[Data shown — start]

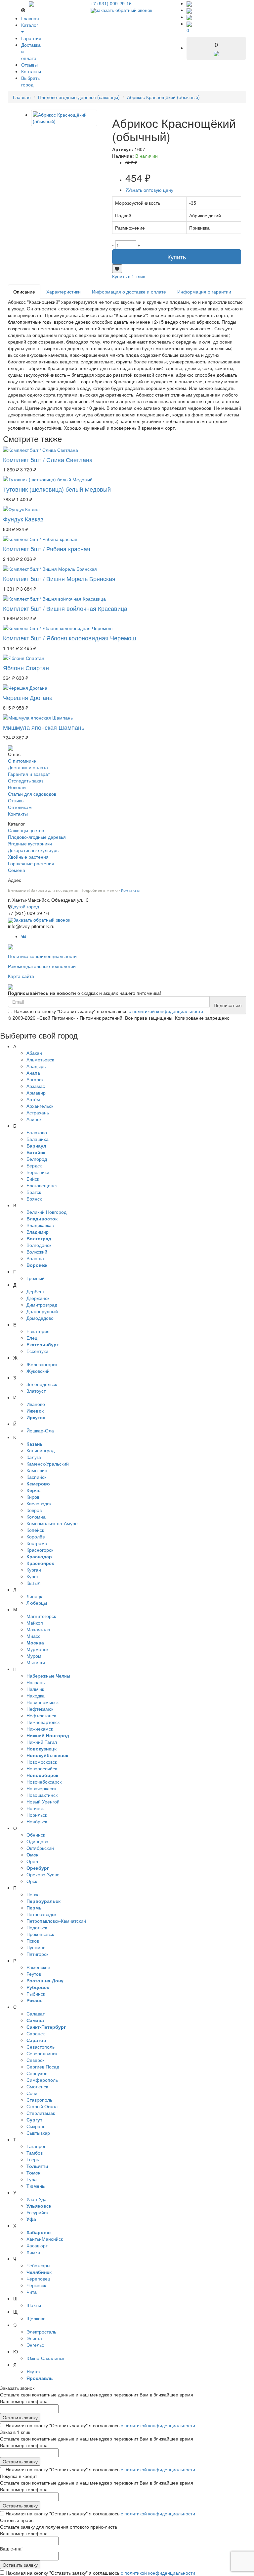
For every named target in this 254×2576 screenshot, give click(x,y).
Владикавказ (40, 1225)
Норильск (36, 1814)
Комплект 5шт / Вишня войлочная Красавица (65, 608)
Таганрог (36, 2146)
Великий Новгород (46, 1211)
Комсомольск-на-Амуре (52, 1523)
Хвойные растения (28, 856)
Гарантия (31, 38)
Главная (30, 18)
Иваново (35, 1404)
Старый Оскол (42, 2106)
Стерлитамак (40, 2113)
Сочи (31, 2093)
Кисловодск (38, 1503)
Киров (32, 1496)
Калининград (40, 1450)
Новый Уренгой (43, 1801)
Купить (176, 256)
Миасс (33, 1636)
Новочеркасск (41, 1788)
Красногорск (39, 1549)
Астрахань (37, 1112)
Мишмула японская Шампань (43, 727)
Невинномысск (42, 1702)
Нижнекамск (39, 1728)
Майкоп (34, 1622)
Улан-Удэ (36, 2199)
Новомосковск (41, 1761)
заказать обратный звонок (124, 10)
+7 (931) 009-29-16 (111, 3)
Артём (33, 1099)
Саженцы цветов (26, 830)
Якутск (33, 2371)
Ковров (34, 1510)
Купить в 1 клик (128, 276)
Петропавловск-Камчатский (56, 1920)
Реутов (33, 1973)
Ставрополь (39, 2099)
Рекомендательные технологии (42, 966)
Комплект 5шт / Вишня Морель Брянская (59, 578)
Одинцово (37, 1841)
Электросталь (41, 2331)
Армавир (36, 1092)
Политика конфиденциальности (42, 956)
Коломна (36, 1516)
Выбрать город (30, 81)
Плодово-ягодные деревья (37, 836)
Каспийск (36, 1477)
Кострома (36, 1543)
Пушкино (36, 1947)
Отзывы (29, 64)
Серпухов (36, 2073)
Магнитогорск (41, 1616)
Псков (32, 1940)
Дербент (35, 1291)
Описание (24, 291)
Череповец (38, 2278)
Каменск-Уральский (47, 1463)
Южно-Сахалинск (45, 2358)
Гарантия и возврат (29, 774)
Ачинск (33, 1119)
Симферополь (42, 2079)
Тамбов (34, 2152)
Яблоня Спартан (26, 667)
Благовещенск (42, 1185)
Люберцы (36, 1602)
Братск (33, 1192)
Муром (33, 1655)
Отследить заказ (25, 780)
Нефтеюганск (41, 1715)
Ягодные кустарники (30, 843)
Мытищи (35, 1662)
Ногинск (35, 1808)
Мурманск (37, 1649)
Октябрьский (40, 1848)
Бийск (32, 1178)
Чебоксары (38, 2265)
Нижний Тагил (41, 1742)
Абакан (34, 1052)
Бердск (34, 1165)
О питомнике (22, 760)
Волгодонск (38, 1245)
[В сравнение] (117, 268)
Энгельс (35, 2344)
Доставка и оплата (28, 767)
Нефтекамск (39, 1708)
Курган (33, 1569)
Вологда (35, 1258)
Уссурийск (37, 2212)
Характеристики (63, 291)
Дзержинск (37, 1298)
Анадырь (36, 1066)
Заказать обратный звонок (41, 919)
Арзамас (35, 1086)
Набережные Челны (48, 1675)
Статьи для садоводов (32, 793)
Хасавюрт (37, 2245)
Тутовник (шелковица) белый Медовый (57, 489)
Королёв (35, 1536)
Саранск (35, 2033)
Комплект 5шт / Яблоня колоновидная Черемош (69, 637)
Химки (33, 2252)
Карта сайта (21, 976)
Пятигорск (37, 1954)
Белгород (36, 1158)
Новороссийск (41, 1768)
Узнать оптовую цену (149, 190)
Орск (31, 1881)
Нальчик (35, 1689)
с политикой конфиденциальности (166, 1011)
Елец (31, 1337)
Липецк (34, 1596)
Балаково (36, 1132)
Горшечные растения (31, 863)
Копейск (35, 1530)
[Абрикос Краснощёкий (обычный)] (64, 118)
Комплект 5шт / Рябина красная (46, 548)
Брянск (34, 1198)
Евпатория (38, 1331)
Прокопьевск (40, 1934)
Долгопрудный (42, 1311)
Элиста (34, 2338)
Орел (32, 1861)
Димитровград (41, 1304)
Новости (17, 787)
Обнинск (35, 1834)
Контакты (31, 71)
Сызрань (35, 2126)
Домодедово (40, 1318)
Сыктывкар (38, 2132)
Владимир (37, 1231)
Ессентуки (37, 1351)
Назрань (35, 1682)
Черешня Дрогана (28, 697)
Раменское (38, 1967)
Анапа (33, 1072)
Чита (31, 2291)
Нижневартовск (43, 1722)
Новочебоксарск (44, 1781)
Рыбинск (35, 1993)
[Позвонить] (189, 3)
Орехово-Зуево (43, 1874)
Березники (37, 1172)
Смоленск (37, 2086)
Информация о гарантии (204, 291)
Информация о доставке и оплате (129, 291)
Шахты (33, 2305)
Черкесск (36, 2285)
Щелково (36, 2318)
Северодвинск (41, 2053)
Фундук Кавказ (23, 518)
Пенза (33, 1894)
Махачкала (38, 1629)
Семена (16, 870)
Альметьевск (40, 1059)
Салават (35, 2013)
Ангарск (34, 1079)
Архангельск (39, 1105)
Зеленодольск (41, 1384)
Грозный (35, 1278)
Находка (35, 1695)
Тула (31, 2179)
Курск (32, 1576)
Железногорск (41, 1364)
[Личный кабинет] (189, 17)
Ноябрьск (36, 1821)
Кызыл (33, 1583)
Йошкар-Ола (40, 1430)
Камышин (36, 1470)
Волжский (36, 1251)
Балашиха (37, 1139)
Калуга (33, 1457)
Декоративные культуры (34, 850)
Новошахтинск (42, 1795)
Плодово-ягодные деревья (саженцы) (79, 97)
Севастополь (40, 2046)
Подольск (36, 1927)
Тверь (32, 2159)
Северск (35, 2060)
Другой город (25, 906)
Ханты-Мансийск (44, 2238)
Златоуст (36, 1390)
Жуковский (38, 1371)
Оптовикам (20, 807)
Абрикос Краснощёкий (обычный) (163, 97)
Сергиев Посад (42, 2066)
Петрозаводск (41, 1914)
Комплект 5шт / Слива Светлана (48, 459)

[Data shown — finish]

Instructions to follow: What is needed here is an exact transcript of the data above, pictures excluded.

Answer box:
For every named target in this 254×2576 screenshot, give click(x,y).
Владикавказ (40, 1225)
Норильск (36, 1814)
Комплект 5шт / Вишня войлочная Красавица (65, 608)
Таганрог (36, 2146)
Великий Новгород (46, 1211)
Комсомольск-на-Амуре (52, 1523)
Хвойные растения (28, 856)
Гарантия (31, 38)
Главная (30, 18)
Иваново (35, 1404)
Старый Оскол (42, 2106)
Стерлитамак (40, 2113)
Сочи (31, 2093)
Кисловодск (38, 1503)
Киров (32, 1496)
Калининград (40, 1450)
Новый Уренгой (43, 1801)
Купить (176, 256)
Миасс (33, 1636)
Новочеркасск (41, 1788)
Красногорск (39, 1549)
Астрахань (37, 1112)
Мишмула японская Шампань (43, 727)
Невинномысск (42, 1702)
Нижнекамск (39, 1728)
Майкоп (34, 1622)
Улан-Удэ (36, 2199)
Новомосковск (41, 1761)
заказать обратный звонок (124, 10)
+7 (931) 009-29-16 (111, 3)
Артём (33, 1099)
Саженцы цветов (26, 830)
Якутск (33, 2371)
Ковров (34, 1510)
Купить в 1 клик (128, 276)
Петропавловск-Камчатский (56, 1920)
Реутов (33, 1973)
Ставрополь (39, 2099)
Рекомендательные технологии (42, 966)
Комплект 5шт / Вишня Морель Брянская (59, 578)
Одинцово (37, 1841)
Электросталь (41, 2331)
Армавир (36, 1092)
Политика конфиденциальности (42, 956)
Коломна (36, 1516)
Выбрать город (30, 81)
Плодово-ягодные деревья (37, 836)
Каспийск (36, 1477)
Кострома (36, 1543)
Пушкино (36, 1947)
Отзывы (29, 64)
Серпухов (36, 2073)
Магнитогорск (41, 1616)
Псков (32, 1940)
Дербент (35, 1291)
Описание (24, 291)
Череповец (38, 2278)
Каменск-Уральский (47, 1463)
Южно-Сахалинск (45, 2358)
Гарантия и возврат (29, 774)
Ачинск (33, 1119)
Симферополь (42, 2079)
Тамбов (34, 2152)
Яблоня Спартан (26, 667)
Благовещенск (42, 1185)
Люберцы (36, 1602)
Братск (33, 1192)
Муром (33, 1655)
Отследить заказ (25, 780)
Нефтеюганск (41, 1715)
Ягодные кустарники (30, 843)
Мытищи (35, 1662)
Ногинск (35, 1808)
Мурманск (37, 1649)
Октябрьский (40, 1848)
Бийск (32, 1178)
Чебоксары (38, 2265)
Нижний Тагил (41, 1742)
Абакан (34, 1052)
Бердск (34, 1165)
О питомнике (22, 760)
Волгодонск (38, 1245)
[В сравнение] (117, 268)
Энгельс (35, 2344)
Доставка и оплата (28, 767)
Нефтекамск (39, 1708)
Курган (33, 1569)
Вологда (35, 1258)
Уссурийск (37, 2212)
Характеристики (63, 291)
Дзержинск (37, 1298)
Анадырь (36, 1066)
Заказать обратный звонок (41, 919)
Арзамас (35, 1086)
Набережные Челны (48, 1675)
Статьи для садоводов (32, 793)
Хасавюрт (37, 2245)
Тутовник (шелковица) белый Медовый (57, 489)
Королёв (35, 1536)
Саранск (35, 2033)
Комплект 5шт / Яблоня колоновидная Черемош (69, 637)
Химки (33, 2252)
Карта сайта (21, 976)
Пятигорск (37, 1954)
Белгород (36, 1158)
Новороссийск (41, 1768)
Узнать оптовую цену (149, 190)
Орск (31, 1881)
Нальчик (35, 1689)
с политикой конфиденциальности (166, 1011)
Елец (31, 1337)
Липецк (34, 1596)
Балаково (36, 1132)
Горшечные растения (31, 863)
Копейск (35, 1530)
[Абрикос Краснощёкий (обычный)] (64, 118)
Комплект 5шт / Рябина красная (46, 548)
Брянск (34, 1198)
Евпатория (38, 1331)
Прокопьевск (40, 1934)
Долгопрудный (42, 1311)
Элиста (34, 2338)
Орел (32, 1861)
Димитровград (41, 1304)
Новости (17, 787)
Обнинск (35, 1834)
Контакты (31, 71)
Сызрань (35, 2126)
Домодедово (40, 1318)
Сыктывкар (38, 2132)
Владимир (37, 1231)
Ессентуки (37, 1351)
Назрань (35, 1682)
Черешня Дрогана (28, 697)
Раменское (38, 1967)
Анапа (33, 1072)
Чита (31, 2291)
Нижневартовск (43, 1722)
Новочебоксарск (44, 1781)
Рыбинск (35, 1993)
[Позвонить] (189, 3)
Орехово-Зуево (43, 1874)
Березники (37, 1172)
Смоленск (37, 2086)
Информация о гарантии (204, 291)
Информация о доставке и оплате (129, 291)
Шахты (33, 2305)
Черкесск (36, 2285)
Щелково (36, 2318)
Северодвинск (41, 2053)
Фундук Кавказ (23, 518)
Пенза (33, 1894)
Махачкала (38, 1629)
Семена (16, 870)
Альметьевск (40, 1059)
Салават (35, 2013)
Ангарск (34, 1079)
Архангельск (39, 1105)
Зеленодольск (41, 1384)
Грозный (35, 1278)
Находка (35, 1695)
Тула (31, 2179)
Курск (32, 1576)
Железногорск (41, 1364)
[Личный кабинет] (189, 17)
Ноябрьск (36, 1821)
Кызыл (33, 1583)
Йошкар-Ола (40, 1430)
Камышин (36, 1470)
Волжский (36, 1251)
Балашиха (37, 1139)
Калуга (33, 1457)
Декоративные культуры (34, 850)
Новошахтинск (42, 1795)
Плодово-ягодные деревья (саженцы) (79, 97)
Севастополь (40, 2046)
Подольск (36, 1927)
Тверь (32, 2159)
Северск (35, 2060)
Другой город (25, 906)
Ханты-Мансийск (44, 2238)
Златоуст (36, 1390)
Жуковский (38, 1371)
Оптовикам (20, 807)
Абрикос Краснощёкий (обычный) (163, 97)
Сергиев Посад (42, 2066)
Петрозаводск (41, 1914)
Комплект 5шт / Слива Светлана (48, 459)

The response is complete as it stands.